Records from a dataset

##########

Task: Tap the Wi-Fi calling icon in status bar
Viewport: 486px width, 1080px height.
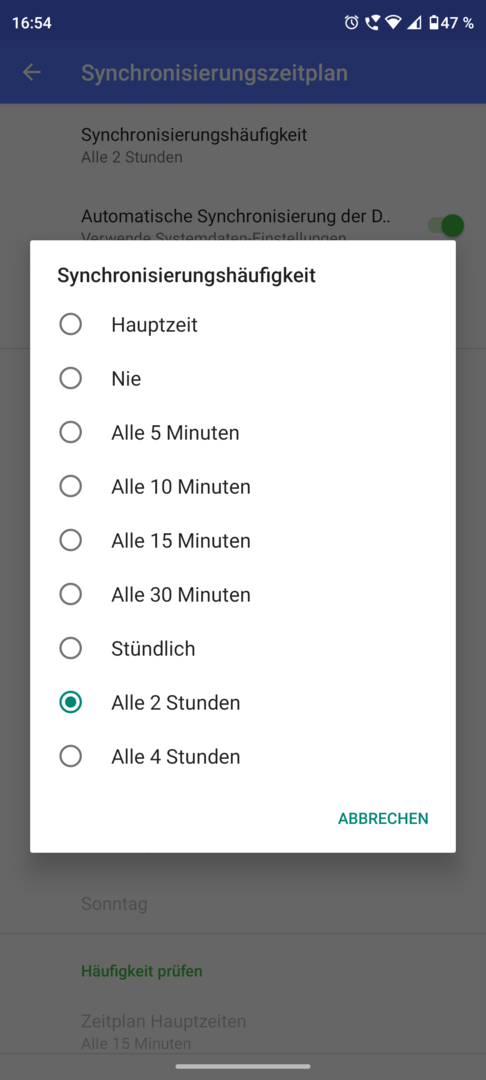Action: click(x=372, y=23)

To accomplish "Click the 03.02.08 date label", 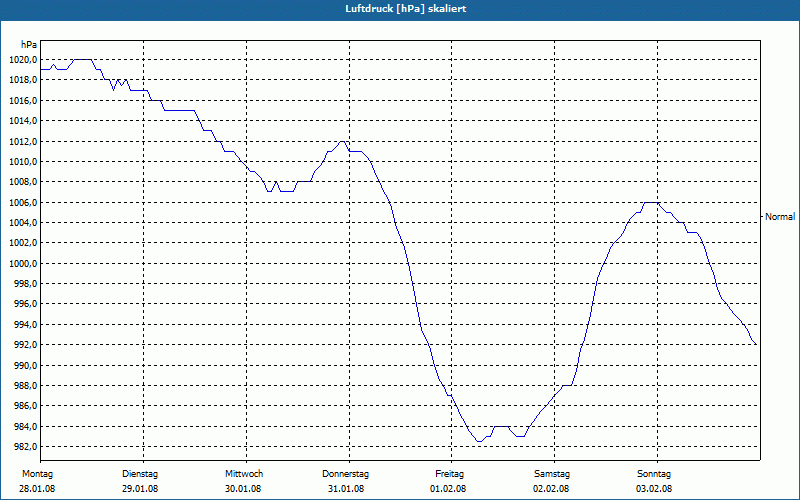I will pyautogui.click(x=654, y=489).
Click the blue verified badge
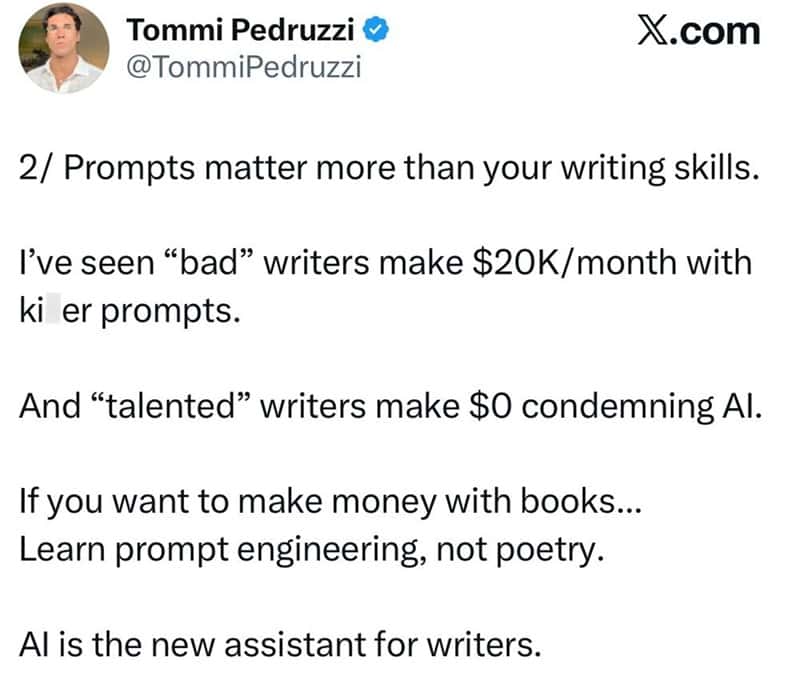This screenshot has height=685, width=800. click(376, 30)
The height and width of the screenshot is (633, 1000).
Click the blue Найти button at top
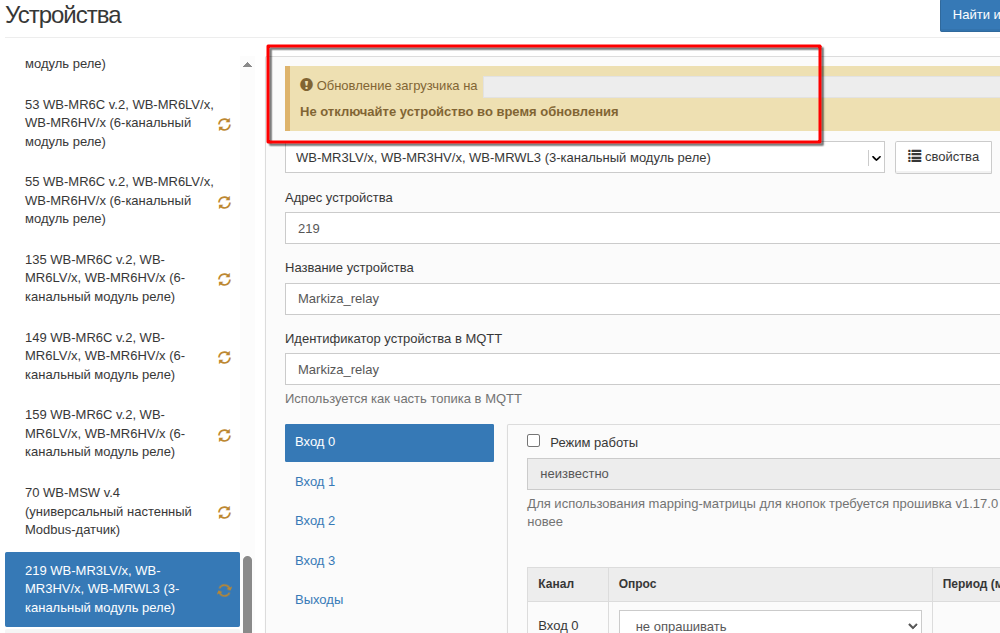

##########

What are the lines from the one containing "Click the blue verified badge" through the end of the records? Write them out exactly, leaving out the pictures.

**REPLY TO THE EXERCISE**
Click the blue verified badge
This screenshot has height=685, width=800. click(376, 30)
The height and width of the screenshot is (633, 1000).
Click the blue Найти button at top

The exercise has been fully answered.